Let’s Talk About This!
“I want people to understand about aids. You can’t get aids if you touch, hug, kiss, hold hands with someone who is infected.” These are the words of Nkosi Johnson, an 11-year old South African boy who lived with — and died from —hiv/aids. Maria Rengane, the founder of the Mapula (Mother of Rain) Embroidery Project in South Africa, embroiders Nkosi’s words on all of her aids quilts to remind her community and the world that “you must not be ashamed of speak out telling the community! When you keep quiet you sign your own death warrant.” With embroidery, Maria and the other members of the collective call attention to the joys and hardships of their homeland.
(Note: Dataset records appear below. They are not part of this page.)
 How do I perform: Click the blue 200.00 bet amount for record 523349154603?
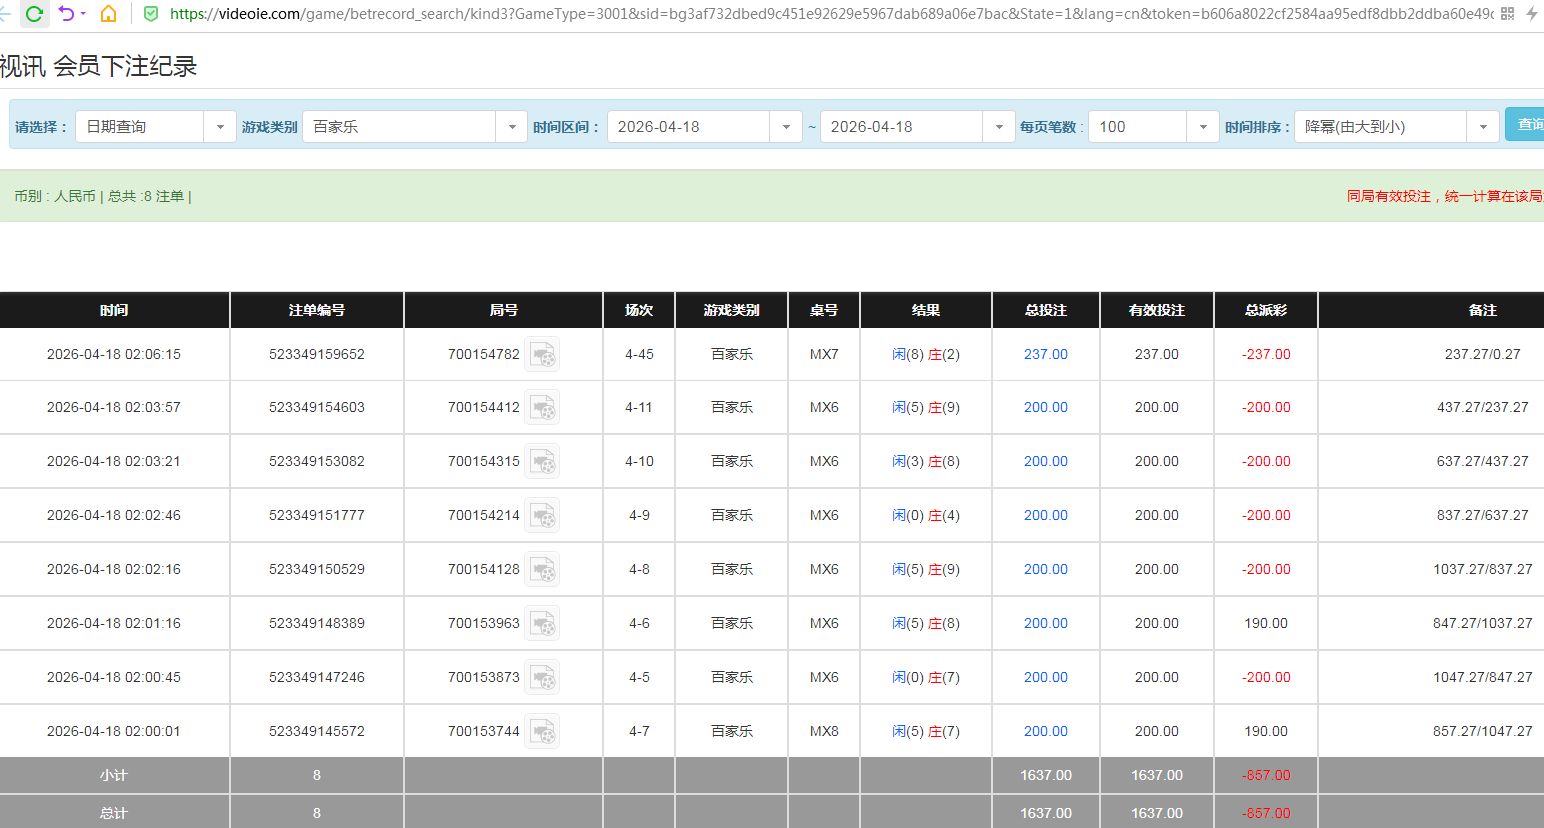pyautogui.click(x=1044, y=407)
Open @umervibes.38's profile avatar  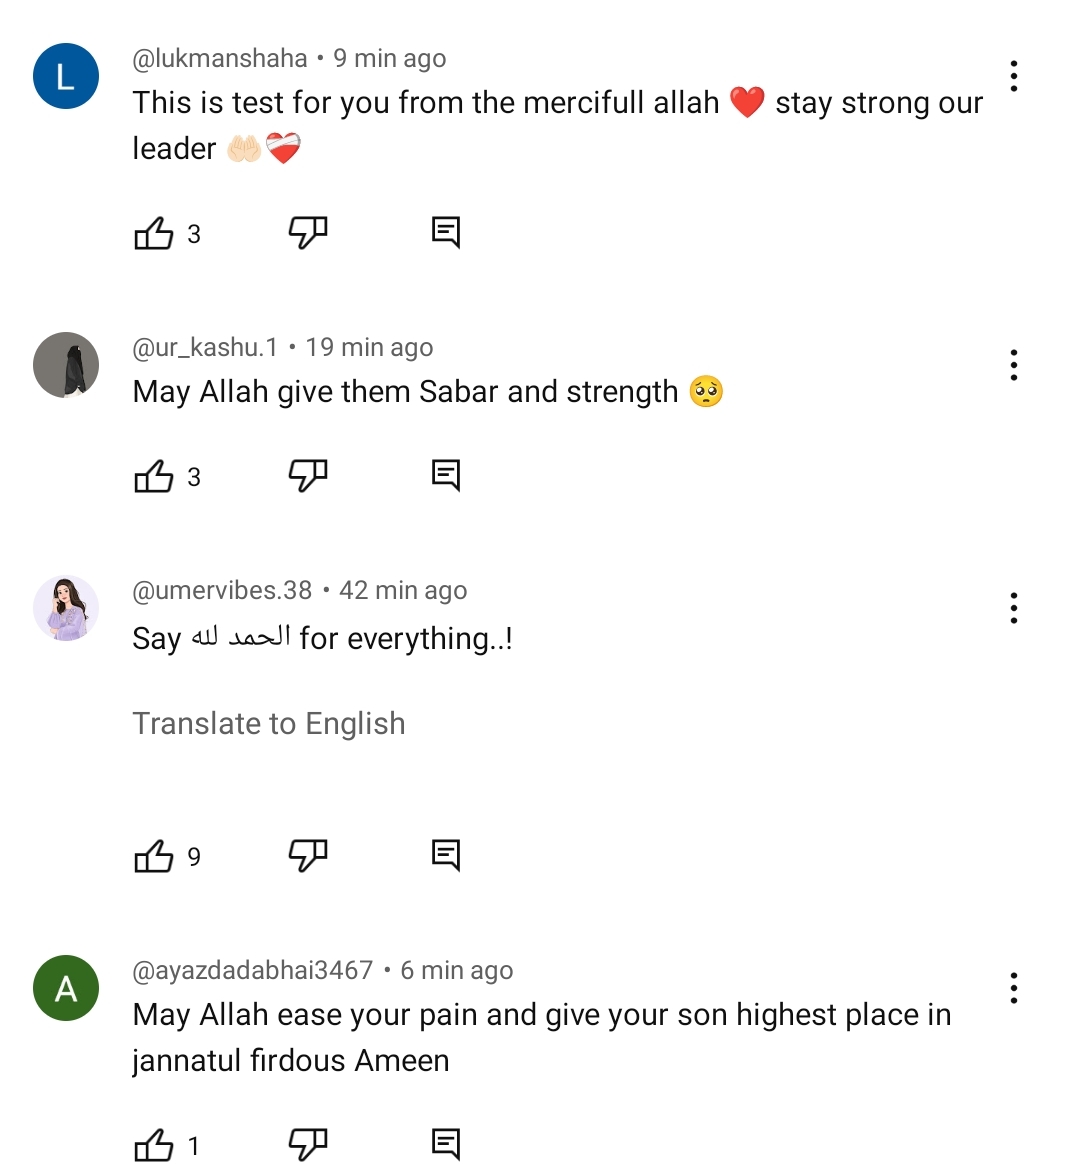tap(65, 608)
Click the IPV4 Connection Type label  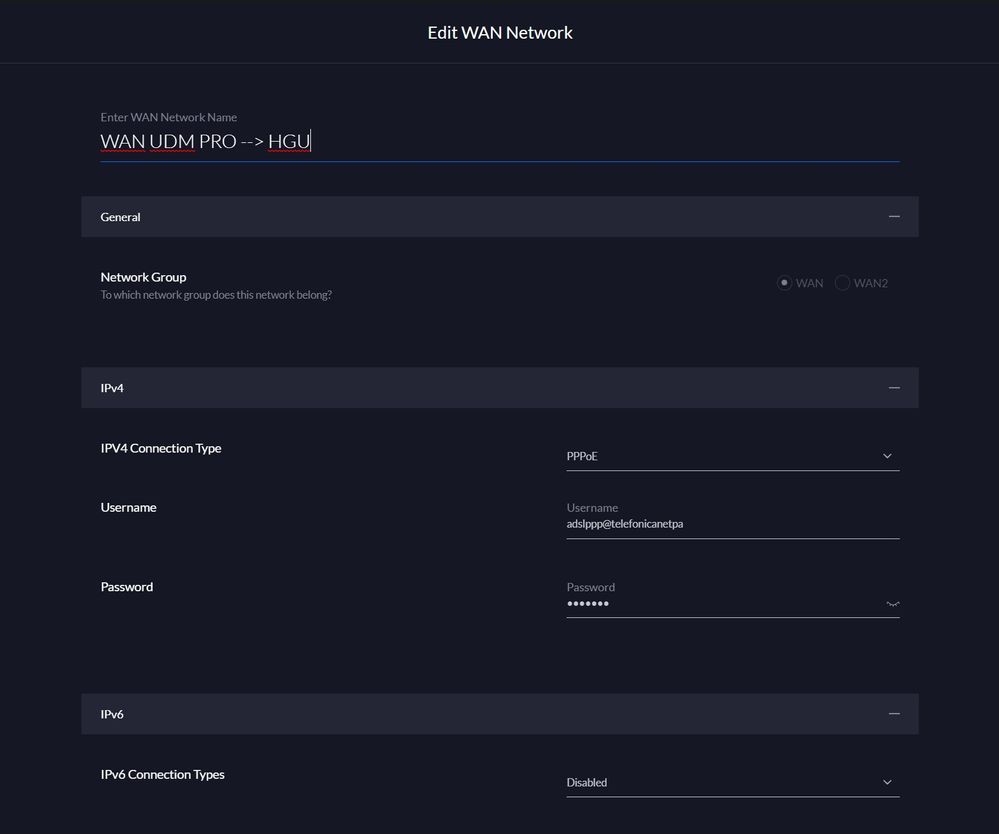pos(161,448)
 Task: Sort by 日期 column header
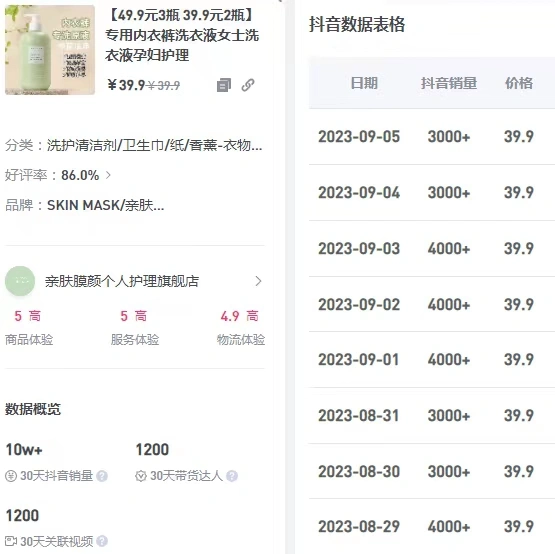[x=364, y=83]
The women embroider daily life scenes as well as current issues impacting their community such as the World Cup, local crime, aids, and unemployment. “Even if I had a million rand, I would not stop doing this work,” says Maria. “I would like to spend all of the years of my life helping communities to do things like this project for themselves. This is how you build a strong successful nation.” Photo: Meriam Baloyi with her Crime embroidery, inspired by the burglary of the artist’s home, 2010. Photograph by Freedom Dube.

 

SWAZILAND- Phez'kwemkhono Bomake-Nceka Cooperative
Feeling Each Other’s Pains
“There’s a saying in our country that men don’t make homesteads, women do,says Nurse Thembeni Mdluli, a basket weaver from Swaziland who formed a women’s cooperative in her village. Today more than 50 local women work together to earn money for their families and to provide support for the community’s many aids orphans. The name of their cooperative, “Phez’kwemkhono,” is a Swazi call from woman to woman to say, “We are the rock that doesn’t collect dust, that shouldn’t collect dust; keep moving.” Cooperative profits have transformed the lives of hundreds of aids orphans in the village by funding education, clothing, a soup kitchen, medicine, and home and hospital services. Nurse marvels at the changes that have been made possible by the work of the cooperative. “Basket weaving has given us a voice in our community. We are now able to fight the impact of the hiv pandemic, one orphan at a time!” In 2009, Nurse Thembeni Mdluli made her first visit to the United States as a featured artist and cooperative representative at the Santa Fe International Folk Art Market. Upon her return to the village with toothbrushes to give to all of the aids-orphaned children, one child exclaimed, “Is it Christmas today?” Photo: courtesy of the Santa Fe International Folk Art Market.